If you hold silver you will retain buying power, and stand a chance to make a good return over the cost of living.

To establish this fact, just look at a five year silver chart, and use common sense to reason out why silver price has been increasing over the past year. Do those factors still exist?

Phaeton
21st June 2008, 09:18
If you buy a CD, you will get creamed by inflation for sure.

If you hold cash you will of course lose.

In both cases you'll lose everything in the event of a collapse.

If you hold silver you will retain buying power, and stand a chance to make a good return over the cost of living.

To establish this fact, just look at a five year silver chart, and use common sense to reason out why silver price has been increasing over the past year. Do those factors still exist?

yes! yes!... listen to JaySpizzy and JesterJay and any other Jay I might have missed!

If you needed the money in like six months, I would be wary, but a year? A year and a half? You, I'm sure, have seen the charts for the past few years and the price of Silver has gone up within any 12-16 month time span. I believe you will do better than you would with a CD.

As for a CD. Good rates at good banks are tough to come by! Besides, with inflation where it is, you will surely lose money. Don't forget about that 1099int form you will have to fill out either. With that, you will lose 1 - 1.5% with a CD. The only plus (if you consider it a plus) is that it's FDIC protected. CD’s simply do not keep up with the current costs of living.

If you think you will have trouble selling your silver when the time comes, just remember what happened in March when the price went up past $20. Everyone was scrambling for silver! In 12-16 months I strongly feel that we will be at that price-point again. Buy a monster box of SAE's and I'm sure you won't have trouble selling it or maximize your 10k and buy some 90% at or below spot. You might have a little more trouble selling that one though.

JaySpizzy
23rd June 2008, 09:57
In the above, as far as the demand/supply situation goes, the "We are done mining all the silver that exists at $ 3 /Oz., but what about at $15 or $30 /Oz.? It sure is stimulating a lot of prospecting which wasn't happening during the past 50 years due to silver's depressed price." is key. Actually I should have said "Siver's SUPRESSED price".



pkrebaum. I like your analysis, and careful dissection. One of the most convincing fundamentals argument I've heard for investing in precious metals is by Greg McCoach here:

http://www.youtube.com/watch?v=7zZxZiMJfLc .

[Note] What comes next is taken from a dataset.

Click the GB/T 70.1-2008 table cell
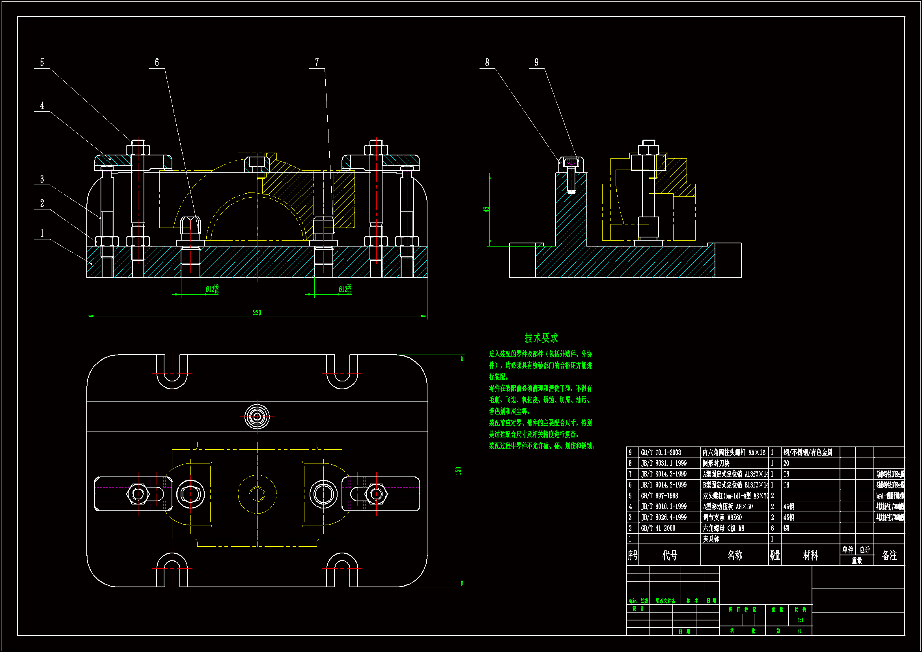Viewport: 922px width, 652px height. 661,452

His argument is about gold, and his basic point is that because of the current global political-economic situation, the demand factor is WAY, WAY underplayed. He is even more bullish on silver for the same reason.

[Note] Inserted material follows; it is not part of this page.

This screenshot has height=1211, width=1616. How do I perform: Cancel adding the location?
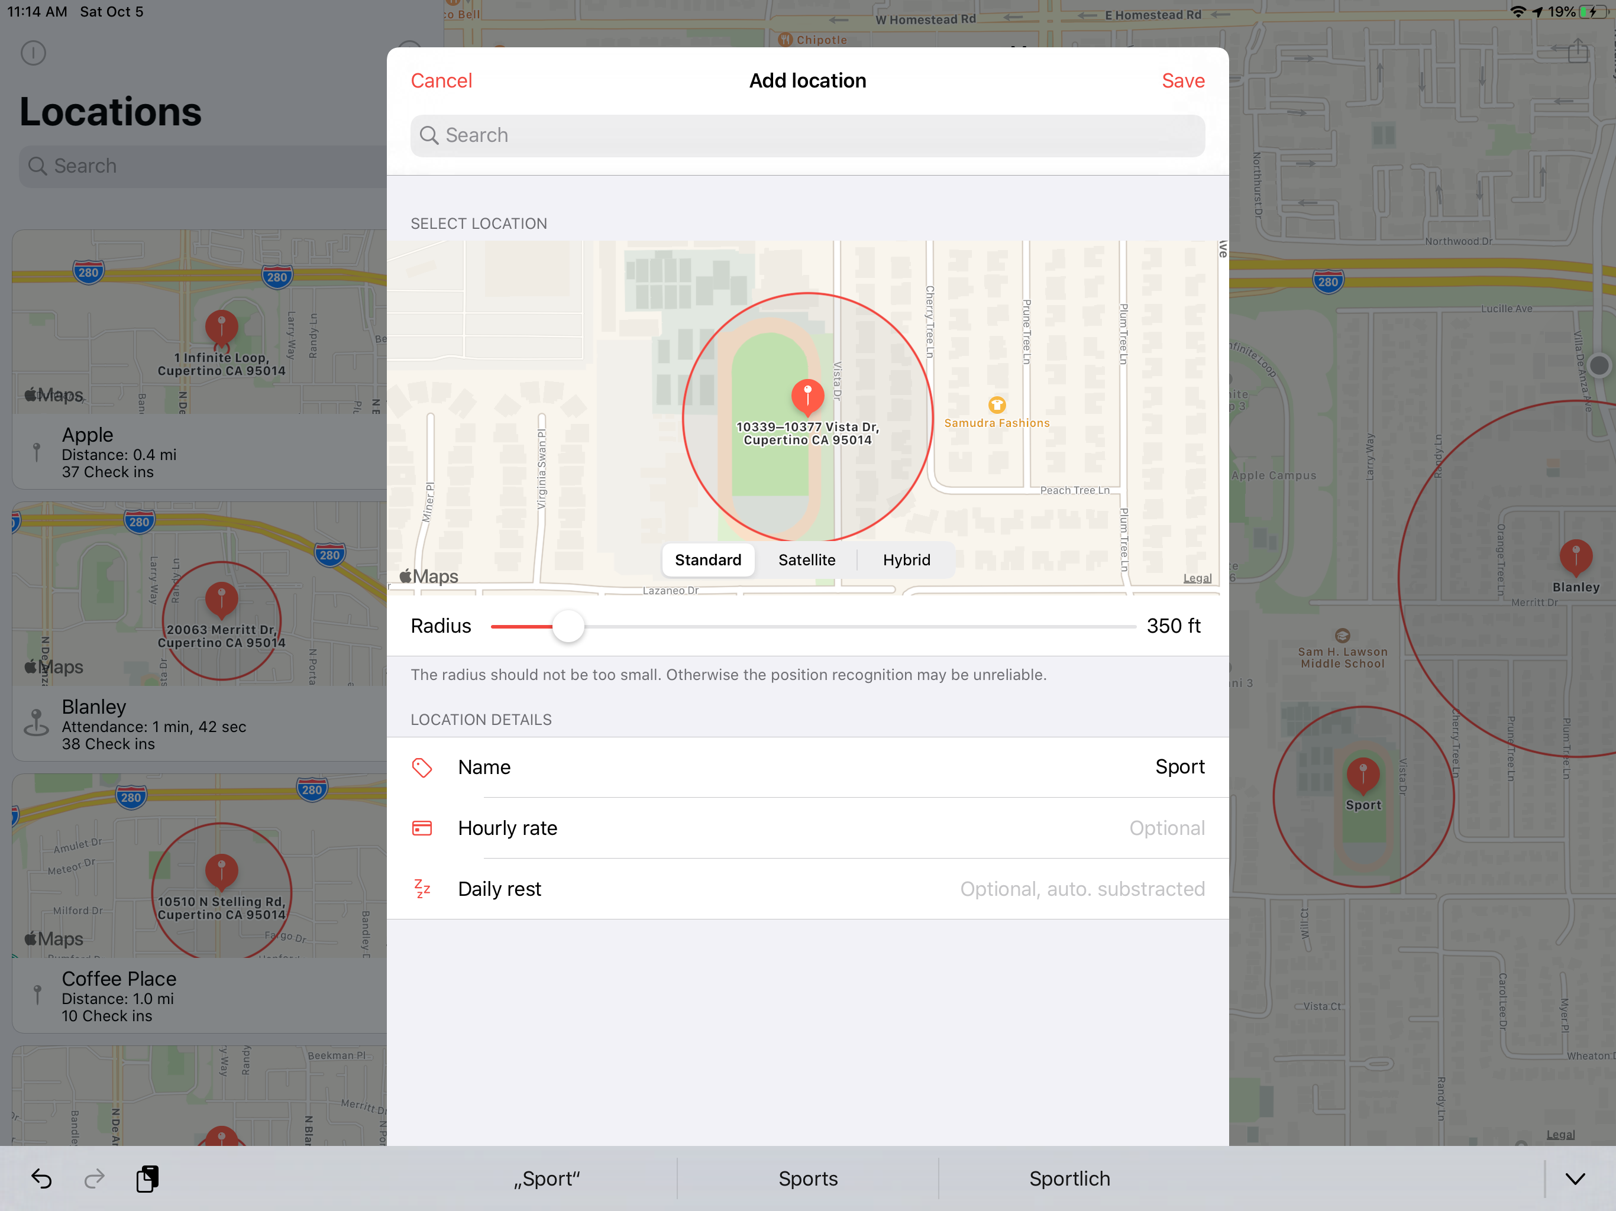click(x=441, y=80)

So, what if the silver demand rises, not by something like fifty or even a hundred percent, but by a factor of 10, or even 30 or more? Production could never increase by that factor no matter how much cash you throw at it. Mining is a limited physical activity.

My point is that I do believe we are in the first leg of a major bull market in silver, and that that bull market will top off one day, but I think there are so many dynamic factors in the silver price, that its hard to predict years, prices, etc.

My approach is to buy- just stock up, hold on, and watch very, very closely.

pkrebaum
23rd June 2008, 23:19
"My approach is to buy- just stock up, hold on, and watch very, very closely." -JaySpizzy

Mine too.

What I always emphasize is to "follow the data". Don't hold on to dogma or theory too tightly, it's just there as a model to help us conveniently fit an infinite number of variables into our heads without going crazy with confusion. If you try to look at things dispassionately, without colored glasses, you will always be closer to the truth, and closer to reality. If what you see doesn't jive with what others say, dare to formulate your own hypothesis ..... just be sure to test it before acting on it. No one ever gets to be an expert without walking their own plank and getting their feet wet.